This is a potential gain over our average-vectors baseline, in that it processes each word independently, and in the context of those that came before it. Thus, not only is this sensitive to word order, but the hidden representation create the potential to encode how the preceding context for a word affects its interpretation.
The downside of this, of course, is that this model is much more difficult to set up and optimize. Let's dive into those details.
SST contains trees, but the RNN processes just the sequence of leaf nodes. The function sst.build_rnn_dataset
creates datasets in this format:
X_rnn_train, y_rnn_train = sst.build_rnn_dataset(
SST_HOME, sst.train_reader, class_func=sst.binary_class_func)
Each member of X_rnn_train
is a list of lists of words. Here's a look at the start of the first:
X_rnn_train[0][: 6]
['The', 'Rock', 'is', 'destined', 'to', 'be']
Because this is a classifier, y_rnn_train
is just a list of labels, one per example:
y_rnn_train[0]
'positive'
For experiments, let's build a dev
dataset as well:
X_rnn_dev, y_rnn_dev = sst.build_rnn_dataset(
SST_HOME, sst.dev_reader, class_func=sst.binary_class_func)

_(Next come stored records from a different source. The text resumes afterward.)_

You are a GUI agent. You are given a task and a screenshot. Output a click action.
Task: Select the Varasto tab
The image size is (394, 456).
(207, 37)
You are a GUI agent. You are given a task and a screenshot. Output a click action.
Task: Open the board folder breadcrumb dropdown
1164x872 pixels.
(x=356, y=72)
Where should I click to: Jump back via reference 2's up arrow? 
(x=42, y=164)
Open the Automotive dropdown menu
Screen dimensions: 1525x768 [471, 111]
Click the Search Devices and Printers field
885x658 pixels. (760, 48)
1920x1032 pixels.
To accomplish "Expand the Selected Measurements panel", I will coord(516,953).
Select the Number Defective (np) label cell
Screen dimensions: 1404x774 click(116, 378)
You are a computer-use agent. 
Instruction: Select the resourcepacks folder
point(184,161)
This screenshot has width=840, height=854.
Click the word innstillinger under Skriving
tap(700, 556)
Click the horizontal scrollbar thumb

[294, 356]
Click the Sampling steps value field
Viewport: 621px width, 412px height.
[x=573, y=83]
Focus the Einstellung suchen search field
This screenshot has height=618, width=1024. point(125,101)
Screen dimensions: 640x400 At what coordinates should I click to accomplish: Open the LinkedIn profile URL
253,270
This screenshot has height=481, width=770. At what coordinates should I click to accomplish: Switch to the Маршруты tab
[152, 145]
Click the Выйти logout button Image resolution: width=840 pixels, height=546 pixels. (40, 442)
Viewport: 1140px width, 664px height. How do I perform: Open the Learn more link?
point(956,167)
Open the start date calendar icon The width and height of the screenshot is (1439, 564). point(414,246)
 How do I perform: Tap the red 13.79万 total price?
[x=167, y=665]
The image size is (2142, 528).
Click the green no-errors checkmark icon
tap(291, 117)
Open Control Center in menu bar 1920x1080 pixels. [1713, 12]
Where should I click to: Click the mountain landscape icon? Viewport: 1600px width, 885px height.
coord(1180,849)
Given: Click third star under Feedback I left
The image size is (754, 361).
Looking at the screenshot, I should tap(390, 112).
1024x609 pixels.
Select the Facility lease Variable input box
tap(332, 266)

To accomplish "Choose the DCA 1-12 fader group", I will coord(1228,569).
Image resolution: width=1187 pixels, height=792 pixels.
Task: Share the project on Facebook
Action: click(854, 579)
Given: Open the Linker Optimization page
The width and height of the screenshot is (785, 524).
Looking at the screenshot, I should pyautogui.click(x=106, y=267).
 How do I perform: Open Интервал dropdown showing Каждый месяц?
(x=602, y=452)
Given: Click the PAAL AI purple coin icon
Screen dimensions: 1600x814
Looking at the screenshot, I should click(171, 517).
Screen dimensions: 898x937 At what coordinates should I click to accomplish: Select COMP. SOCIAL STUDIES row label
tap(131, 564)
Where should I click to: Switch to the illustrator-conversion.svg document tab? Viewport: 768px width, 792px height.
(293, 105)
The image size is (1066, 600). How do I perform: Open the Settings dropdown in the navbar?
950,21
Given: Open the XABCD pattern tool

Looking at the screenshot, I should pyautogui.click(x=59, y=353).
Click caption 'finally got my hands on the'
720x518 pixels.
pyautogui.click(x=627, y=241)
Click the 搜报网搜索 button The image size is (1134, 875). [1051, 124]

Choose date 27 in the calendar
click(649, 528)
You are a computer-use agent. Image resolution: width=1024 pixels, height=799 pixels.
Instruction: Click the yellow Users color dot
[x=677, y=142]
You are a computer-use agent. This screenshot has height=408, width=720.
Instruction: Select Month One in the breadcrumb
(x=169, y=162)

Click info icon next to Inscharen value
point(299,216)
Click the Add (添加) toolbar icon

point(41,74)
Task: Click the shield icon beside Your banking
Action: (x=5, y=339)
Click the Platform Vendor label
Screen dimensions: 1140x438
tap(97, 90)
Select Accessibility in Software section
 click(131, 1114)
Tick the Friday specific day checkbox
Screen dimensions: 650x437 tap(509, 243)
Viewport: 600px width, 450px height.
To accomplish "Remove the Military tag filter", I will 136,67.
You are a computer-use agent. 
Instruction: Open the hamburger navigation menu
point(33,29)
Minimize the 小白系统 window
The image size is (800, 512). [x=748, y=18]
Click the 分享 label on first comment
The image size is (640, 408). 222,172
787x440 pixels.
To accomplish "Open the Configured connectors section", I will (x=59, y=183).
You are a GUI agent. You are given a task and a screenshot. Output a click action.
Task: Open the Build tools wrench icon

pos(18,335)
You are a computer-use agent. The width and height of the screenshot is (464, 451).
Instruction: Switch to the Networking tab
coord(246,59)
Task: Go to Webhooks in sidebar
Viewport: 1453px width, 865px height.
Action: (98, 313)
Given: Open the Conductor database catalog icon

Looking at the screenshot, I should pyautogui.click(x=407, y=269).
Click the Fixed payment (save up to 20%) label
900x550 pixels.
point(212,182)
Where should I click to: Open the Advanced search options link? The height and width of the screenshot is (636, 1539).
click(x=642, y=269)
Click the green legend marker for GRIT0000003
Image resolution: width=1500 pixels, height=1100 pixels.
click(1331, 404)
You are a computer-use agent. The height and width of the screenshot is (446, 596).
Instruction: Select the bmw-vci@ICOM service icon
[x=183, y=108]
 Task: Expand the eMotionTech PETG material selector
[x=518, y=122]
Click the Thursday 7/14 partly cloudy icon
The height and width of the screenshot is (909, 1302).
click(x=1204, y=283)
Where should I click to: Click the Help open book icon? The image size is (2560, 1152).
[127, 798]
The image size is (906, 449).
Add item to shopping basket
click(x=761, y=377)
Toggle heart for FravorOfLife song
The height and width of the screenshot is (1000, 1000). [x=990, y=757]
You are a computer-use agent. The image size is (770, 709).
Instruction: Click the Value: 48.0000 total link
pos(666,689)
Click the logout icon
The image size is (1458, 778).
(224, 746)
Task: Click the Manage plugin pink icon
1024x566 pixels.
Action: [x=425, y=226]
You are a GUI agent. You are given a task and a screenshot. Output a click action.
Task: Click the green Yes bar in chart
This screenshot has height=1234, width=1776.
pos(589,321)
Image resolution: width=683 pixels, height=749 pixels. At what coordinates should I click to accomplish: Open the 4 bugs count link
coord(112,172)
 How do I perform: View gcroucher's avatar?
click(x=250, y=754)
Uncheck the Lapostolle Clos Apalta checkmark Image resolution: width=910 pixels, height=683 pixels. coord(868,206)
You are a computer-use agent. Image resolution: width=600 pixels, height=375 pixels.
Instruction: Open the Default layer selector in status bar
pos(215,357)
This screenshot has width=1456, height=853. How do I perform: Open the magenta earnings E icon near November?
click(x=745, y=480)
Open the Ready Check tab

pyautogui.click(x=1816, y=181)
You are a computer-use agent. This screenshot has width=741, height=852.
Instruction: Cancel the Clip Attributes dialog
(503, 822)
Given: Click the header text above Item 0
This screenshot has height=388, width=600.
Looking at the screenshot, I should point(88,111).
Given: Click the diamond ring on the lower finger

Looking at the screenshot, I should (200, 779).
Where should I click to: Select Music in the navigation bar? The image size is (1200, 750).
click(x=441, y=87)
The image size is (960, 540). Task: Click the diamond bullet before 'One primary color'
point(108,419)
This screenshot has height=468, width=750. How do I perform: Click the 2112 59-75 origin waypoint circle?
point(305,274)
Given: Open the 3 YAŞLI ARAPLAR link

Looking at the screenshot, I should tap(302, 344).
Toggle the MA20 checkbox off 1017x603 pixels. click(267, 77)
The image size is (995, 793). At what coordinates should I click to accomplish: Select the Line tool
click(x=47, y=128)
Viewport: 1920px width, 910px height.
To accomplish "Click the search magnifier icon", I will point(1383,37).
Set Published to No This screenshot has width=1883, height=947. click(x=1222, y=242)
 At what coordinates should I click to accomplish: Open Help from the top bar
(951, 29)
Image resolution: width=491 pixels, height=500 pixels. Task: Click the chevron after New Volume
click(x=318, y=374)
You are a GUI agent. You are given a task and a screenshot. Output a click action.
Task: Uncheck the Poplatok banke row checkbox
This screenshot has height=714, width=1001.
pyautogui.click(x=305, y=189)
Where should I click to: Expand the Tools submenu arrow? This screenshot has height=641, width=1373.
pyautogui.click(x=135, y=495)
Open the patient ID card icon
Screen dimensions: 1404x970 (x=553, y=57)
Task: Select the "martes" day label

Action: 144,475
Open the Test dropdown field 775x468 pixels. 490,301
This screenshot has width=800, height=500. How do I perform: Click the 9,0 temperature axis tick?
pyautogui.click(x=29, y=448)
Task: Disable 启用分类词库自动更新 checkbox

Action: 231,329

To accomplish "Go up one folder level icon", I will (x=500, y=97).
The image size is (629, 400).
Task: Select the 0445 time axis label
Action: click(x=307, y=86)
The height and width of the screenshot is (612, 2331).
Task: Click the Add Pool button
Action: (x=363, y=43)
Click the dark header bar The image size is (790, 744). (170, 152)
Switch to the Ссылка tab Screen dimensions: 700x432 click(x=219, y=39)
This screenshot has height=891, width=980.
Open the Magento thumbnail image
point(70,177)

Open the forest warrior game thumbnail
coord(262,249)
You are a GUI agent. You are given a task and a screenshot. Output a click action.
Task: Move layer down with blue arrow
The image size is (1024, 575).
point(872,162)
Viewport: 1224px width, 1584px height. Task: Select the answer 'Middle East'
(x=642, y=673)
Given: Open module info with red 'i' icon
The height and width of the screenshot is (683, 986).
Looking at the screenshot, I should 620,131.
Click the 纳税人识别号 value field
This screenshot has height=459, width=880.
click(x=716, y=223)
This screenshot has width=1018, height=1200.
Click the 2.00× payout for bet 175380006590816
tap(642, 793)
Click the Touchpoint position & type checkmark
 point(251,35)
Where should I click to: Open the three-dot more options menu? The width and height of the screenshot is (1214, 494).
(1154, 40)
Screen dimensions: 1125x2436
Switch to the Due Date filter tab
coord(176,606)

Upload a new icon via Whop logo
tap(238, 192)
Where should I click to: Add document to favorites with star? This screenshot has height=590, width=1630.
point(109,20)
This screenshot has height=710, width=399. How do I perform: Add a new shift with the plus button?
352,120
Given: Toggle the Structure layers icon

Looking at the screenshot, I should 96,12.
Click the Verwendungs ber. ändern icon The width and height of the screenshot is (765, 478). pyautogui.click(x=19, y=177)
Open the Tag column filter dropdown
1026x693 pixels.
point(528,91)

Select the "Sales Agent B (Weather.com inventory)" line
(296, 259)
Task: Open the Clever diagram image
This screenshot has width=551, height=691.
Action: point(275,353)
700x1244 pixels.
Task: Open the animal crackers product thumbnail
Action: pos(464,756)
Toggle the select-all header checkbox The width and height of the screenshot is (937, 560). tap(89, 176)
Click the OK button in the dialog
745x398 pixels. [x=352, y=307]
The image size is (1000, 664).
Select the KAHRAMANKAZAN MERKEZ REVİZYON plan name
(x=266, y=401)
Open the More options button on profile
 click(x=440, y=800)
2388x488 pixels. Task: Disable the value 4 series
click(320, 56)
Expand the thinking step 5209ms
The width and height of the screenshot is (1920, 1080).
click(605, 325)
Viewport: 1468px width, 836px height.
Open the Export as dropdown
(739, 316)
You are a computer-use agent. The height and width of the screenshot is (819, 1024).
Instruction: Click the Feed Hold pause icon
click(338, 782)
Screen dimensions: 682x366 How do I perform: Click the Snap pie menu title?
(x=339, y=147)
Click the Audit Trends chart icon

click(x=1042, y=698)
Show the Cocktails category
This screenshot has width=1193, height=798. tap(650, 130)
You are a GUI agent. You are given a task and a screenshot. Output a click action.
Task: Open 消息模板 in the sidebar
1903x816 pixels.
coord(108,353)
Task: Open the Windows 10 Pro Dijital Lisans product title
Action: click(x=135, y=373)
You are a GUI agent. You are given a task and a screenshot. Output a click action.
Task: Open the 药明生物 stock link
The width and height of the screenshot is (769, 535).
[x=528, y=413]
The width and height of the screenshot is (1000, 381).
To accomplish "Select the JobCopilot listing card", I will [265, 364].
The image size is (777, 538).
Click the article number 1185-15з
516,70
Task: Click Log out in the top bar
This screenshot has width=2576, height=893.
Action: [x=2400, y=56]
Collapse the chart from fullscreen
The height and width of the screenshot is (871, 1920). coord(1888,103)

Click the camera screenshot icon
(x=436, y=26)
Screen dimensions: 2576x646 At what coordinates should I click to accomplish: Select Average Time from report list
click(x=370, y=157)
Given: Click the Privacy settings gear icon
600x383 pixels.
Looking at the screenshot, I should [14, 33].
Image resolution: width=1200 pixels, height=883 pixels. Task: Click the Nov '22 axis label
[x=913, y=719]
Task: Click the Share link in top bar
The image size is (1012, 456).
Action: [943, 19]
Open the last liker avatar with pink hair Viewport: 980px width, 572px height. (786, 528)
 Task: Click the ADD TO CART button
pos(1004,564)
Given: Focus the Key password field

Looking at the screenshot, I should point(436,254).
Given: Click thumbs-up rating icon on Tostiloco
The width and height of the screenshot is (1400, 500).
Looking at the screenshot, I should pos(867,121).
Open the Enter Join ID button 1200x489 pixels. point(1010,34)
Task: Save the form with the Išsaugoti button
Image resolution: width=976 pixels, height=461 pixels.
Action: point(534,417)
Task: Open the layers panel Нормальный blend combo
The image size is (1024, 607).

The first delicate issue we need to address is the vocabulary for our model:
As indicated in the figure above, the first thing we do when processing an example is look up the words in an embedding (a VSM), which has to have a fixed dimensionality.
We can use our training data to specify the vocabulary for this embedding; at prediction time, though, we will inevitably encounter words we haven't seen before.
The convention we adopt here is to map them to an $UNK
token that is in our pre-specified vocabulary.
At the same time, we might want to collapse infrequent tokens into $UNK
to make optimization easier and to try to create reasonable representations for words that we have to map to $UNK
at test time.
In utils
, the function get_vocab
will help you specify a vocabulary. It will let you choose a vocabulary by optionally specifying mincount
or n_words
, and it will ensure that $UNK
is included.
sst_full_train_vocab = utils.get_vocab(X_rnn_train)
print("sst_full_train_vocab has {:,} items".format(len(sst_full_train_vocab)))
sst_full_train_vocab has 16,283 items
This frankly seems too big relative to our dataset size. Let's restrict to just words that occur at least twice:
sst_train_vocab = utils.get_vocab(X_rnn_train, mincount=2)
print("sst_train_vocab has {:,} items".format(len(sst_train_vocab)))
sst_train_vocab has 7,564 items
Here and throughout, we'll rely on early_stopping=True
to try to find the optimal time to stop optimization. This behavior can be further refined by setting different values of validation_fraction
, n_iter_no_change
, and tol
. For additional discussion, see the section on model convergence in the evaluation methods notebook.
rnn = TorchRNNClassifier(
sst_train_vocab,
early_stopping=True)
%time _ = rnn.fit(X_rnn_train, y_rnn_train)
Stopping after epoch 52. Validation score did not improve by tol=1e-05 for more than 10 epochs. Final error is 0.14730898616835475
CPU times: user 36.1 s, sys: 435 ms, total: 36.6 s Wall time: 8 s
rnn_dev_preds = rnn.predict(X_rnn_dev)
print(classification_report(y_rnn_dev, rnn_dev_preds, digits=3))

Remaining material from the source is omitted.